Imagine you were allowed to see, smell and touch chocolate cookies but were then asked to eat radishes. If you next had to solve a puzzle, would you perform better or worse than people who got to indulge their sweet tooth?

If you guessed “worse,” you’re right, according to the results of a famous study at Case Western Reserve. Put simply, frustration makes us less sharp. Or to state it more accurately, our capacity for patience can quickly be depleted.

That reality has implications for government agencies that need to deliver services, drive participation in public programs or simply engage with citizens. The more frustrated citizens become when interacting with your organization, the harder it will be for you to serve your constituents and achieve your mission.

That’s why it’s imperative for agencies to consider the emotional needs of users when designing digital services. By placing emotional needs front and center, you can achieve a more holistic approach to service design that has a better chance of driving the outcomes you want.

To realize that goal, take these five actions:

1. Empathize with your users. Many contexts in which citizens consume government service, such as applying for unemployment benefits, involve negative emotions. By recognizing user preconceptions, you can better identify ways to minimize frustration and promote more positive experiences.

2. Conduct usability testing. Invest in user surveys. Observe how users interact with processes to see where they get stuck. Can they use single sign-on to access multiple services? Can they fill in part of a form and come back later to complete the task? Something as simple as requiring people to print out or fax in a form might stop them in their tracks if they don’t have access to those capabilities. An upfront investment in usability can pay dividends by avoiding interrupted processes, manual interventions and missing data.
::::::::
▶ WHAT TO DO: Please copy the passage on frustration and digital services from "Imagine you were" to "achieve your mission.", substituting "celery" for "radishes".

▶ MATERIAL:
::::::::
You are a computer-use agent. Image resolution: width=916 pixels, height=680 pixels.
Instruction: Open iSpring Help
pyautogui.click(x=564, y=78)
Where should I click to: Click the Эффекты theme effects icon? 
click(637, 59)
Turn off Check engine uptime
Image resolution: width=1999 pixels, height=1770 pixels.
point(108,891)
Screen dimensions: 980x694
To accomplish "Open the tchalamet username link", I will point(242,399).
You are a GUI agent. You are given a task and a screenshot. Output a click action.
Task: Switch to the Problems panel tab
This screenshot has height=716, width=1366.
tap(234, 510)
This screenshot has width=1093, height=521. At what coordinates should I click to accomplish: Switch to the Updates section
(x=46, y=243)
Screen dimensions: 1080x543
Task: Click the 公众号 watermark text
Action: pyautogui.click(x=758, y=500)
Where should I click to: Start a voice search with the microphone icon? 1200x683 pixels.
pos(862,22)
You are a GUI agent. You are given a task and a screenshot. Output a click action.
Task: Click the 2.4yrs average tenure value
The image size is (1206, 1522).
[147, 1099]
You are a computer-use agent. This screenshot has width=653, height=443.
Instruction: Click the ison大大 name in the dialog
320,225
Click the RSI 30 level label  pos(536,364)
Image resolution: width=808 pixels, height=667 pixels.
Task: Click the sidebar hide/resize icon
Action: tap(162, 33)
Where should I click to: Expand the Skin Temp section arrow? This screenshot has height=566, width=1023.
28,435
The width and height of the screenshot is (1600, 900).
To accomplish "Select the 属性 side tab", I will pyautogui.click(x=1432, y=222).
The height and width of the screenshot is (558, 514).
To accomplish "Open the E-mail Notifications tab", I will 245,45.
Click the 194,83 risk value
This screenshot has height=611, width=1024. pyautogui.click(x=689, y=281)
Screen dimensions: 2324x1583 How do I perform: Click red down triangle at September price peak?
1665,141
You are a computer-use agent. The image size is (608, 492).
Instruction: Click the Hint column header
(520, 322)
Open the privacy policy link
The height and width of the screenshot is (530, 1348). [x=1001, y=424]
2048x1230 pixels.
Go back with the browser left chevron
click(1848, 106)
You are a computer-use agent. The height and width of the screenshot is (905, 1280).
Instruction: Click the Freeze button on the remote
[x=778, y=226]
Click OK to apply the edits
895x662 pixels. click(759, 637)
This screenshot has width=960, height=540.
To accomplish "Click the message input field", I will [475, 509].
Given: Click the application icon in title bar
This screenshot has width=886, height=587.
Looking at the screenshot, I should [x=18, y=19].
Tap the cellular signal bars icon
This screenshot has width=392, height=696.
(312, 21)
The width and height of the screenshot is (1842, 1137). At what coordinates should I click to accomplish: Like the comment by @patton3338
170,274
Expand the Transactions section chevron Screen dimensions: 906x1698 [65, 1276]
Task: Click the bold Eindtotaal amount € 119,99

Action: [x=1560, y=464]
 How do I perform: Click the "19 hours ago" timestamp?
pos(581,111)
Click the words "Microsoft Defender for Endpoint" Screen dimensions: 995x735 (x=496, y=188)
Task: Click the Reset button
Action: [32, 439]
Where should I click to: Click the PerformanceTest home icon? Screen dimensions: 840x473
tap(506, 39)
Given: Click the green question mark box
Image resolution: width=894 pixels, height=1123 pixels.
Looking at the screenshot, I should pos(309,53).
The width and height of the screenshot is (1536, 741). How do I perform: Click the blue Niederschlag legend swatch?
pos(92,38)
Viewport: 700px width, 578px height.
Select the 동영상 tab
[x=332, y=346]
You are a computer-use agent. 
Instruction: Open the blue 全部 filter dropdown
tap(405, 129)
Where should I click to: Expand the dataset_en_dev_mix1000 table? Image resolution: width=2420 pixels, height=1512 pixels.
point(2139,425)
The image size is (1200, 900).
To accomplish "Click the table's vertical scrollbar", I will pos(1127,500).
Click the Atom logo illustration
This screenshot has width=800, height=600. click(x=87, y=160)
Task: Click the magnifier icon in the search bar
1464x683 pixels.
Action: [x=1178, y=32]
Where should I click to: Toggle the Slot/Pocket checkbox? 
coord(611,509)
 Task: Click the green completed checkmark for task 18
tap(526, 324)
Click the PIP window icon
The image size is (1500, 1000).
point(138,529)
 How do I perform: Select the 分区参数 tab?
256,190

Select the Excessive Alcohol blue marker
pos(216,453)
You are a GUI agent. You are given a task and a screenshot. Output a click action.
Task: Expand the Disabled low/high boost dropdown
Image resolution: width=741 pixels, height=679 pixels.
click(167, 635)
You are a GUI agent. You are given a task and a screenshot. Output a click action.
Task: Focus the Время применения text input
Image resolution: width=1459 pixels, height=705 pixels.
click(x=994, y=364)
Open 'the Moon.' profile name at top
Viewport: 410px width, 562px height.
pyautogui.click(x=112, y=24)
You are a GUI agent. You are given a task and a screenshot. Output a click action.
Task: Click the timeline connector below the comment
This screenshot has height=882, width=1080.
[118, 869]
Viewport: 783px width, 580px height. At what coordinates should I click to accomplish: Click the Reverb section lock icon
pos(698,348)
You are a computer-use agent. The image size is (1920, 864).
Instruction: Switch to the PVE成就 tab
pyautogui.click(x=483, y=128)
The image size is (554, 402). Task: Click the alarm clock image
::::::::
▶ FULL ANSWER:
Imagine you were allowed to see, smell and touch chocolate cookies but were then asked to eat celery. If you next had to solve a puzzle, would you perform better or worse than people who got to indulge their sweet tooth?

If you guessed “worse,” you’re right, according to the results of a famous study at Case Western Reserve. Put simply, frustration makes us less sharp. Or to state it more accurately, our capacity for patience can quickly be depleted.

That reality has implications for government agencies that need to deliver services, drive participation in public programs or simply engage with citizens. The more frustrated citizens become when interacting with your organization, the harder it will be for you to serve your constituents and achieve your mission.